GVSU professors to give their Last Lectures

Anne Marie Smit

Each year, the Grand Valley State University student senate hosts its Last Lecture event where nominated professors deliver an address to the GVSU community as if it were their last. 

This year, retiring history professor Jim Goode and microbiology professor Aaron Baxter will be delivering their symbolic last lectures Thursday, Nov. 16, at 8 p.m. in the Loutit Lecture Halls.

Goode has been teaching at GVSU for 32 years and will be retiring at the end of the fall semester. His teaching topics include the history of U.S. foreign relations and the Middle East. He was also instrumental in the development of the Middle East Studies program at GVSU. 

For his lecture, Goode will be focusing on what he learned during the decade he was overseas in Iran, from 1968-1978, and what GVSU students and faculty can take away from his experiences and perhaps apply to their own lives.

“I’m focusing on a number of things,” Goode said. “One is how essentially important study abroad is, or at least experiencing immersion in some culture other than your own. I think it’s so transformative that I would almost prescribe it for every student if possible. 

“The other is that once you come to know a different society from your own, a different culture, a different people, you have a much more complex understanding of how that society works. It’s very difficult to ever see them as demons or as the other because you know (them) from the inside.” 

When GVSU hired Goode as a professor, the university wanted him to incorporate his knowledge and experiences of developing countries into the curriculum since only American history and European history were offered at that time. Goode said he was hired in part to illuminate cultures that were, at that time, not as frequently studied.

One takeaway that Goode hoped to pass onto students during his time at GVSU was cultural competency and how exposure to other societies lessens discrimination. Goode said it’s harder to make blanket judgments about a culture when you are participating in the day-to-day lives of its people. 

“I was driving in today listening to a radio show, and someone was being interviewed; he said, ‘You can’t demonize people you know,’” Goode said. “In the case of Iran, for instance, very few Americans have any direct experience with Iran, and certainly almost no people who are making policy towards Iran have any direct experience, so it’s quite easy to pigeonhole them as the other. That’s dangerous. 

“That’s probably been the theme of my 32 years here at Grand Valley, to try to get that message across.”
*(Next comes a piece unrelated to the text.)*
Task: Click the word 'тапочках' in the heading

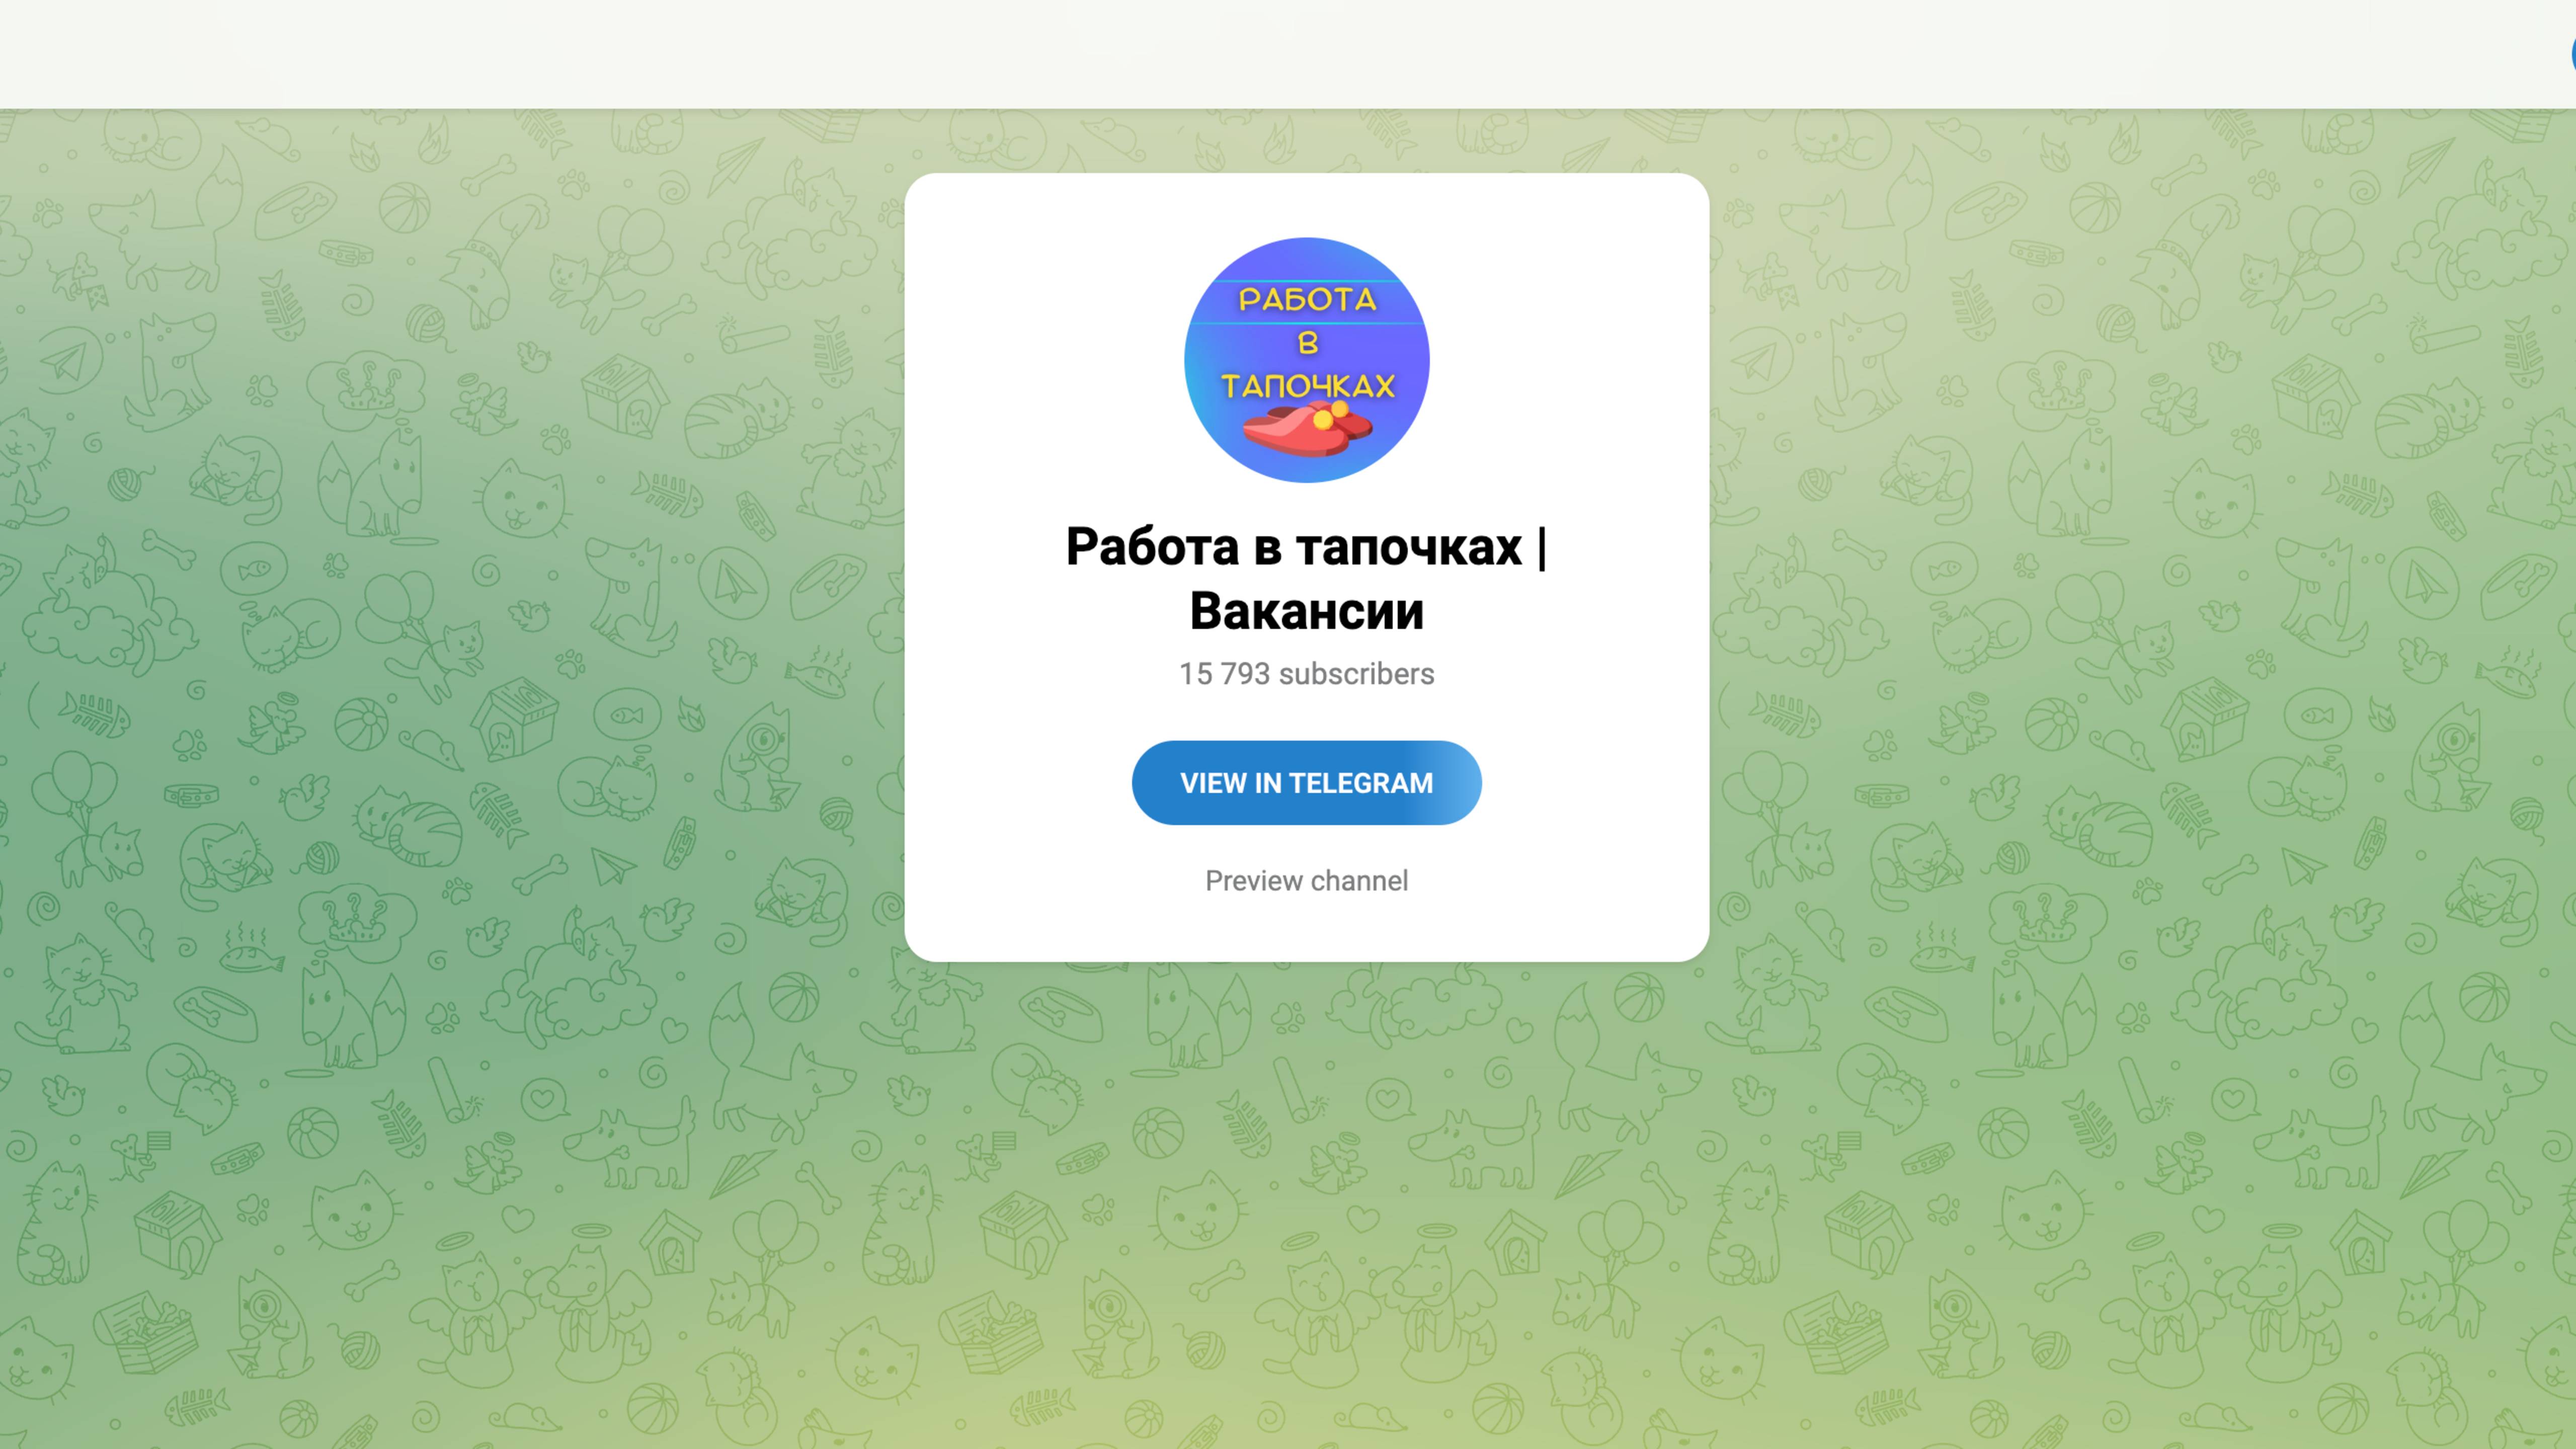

Baxter has been a professor of microbiology at GVSU for 11 years. Unlike Goode, Baxter is not retiring or leaving the university. 

In his lecture, Baxter will highlight some of his research interests and his own educational journey while encouraging students to foster a life of learning and advising them on how they can positively impact the world through service and hard work. 

“I’ll talk a little bit about what I do, but more of it is focusing on the importance of education, work, service (and) the aspects of being fruitful once you leave GVSU,” Baxter said. “Obviously, as a professor, I find a college education important, but it’s not the be-all of education. Whether you have a degree or not isn’t always the end-point goal. More (important) is always having that mentality of learning.”

One of the advantages of a college education, according to Baxter, is the accountability and structure that it provides. To foster a lifelong learning habit, students should be taught effective learning strategies so they can retain material and create a solid foundation to build on.

“I’ll hopefully provide some ideas on how can you effectively learn things, which is something you can then use for the rest of your life,” Baxter said. “For example, how many times do you highlight things in your reading? When you’re done, what does it look like? One giant highlight. What have you effectively done? So, how can we read things, for instance, so it’s more effective?”

Lastly, Baxter will discuss how to be marketable and successful after college. A college degree is the first step, he said, but it isn’t the recipe to success. Baxter will delve into the importance of working hard and persevering through challenges.

“Then, couple (effectively learning) with the other aspects of being successful,” Baxter said. “First and foremost, hard work. How do you get an education without hard work? Regardless of where you’ve been, you’re going to have things in your life that are going to stand in your way. Don’t make excuses. Excuses get you nowhere.”

The event is approved for LIB 100 and LIB 201.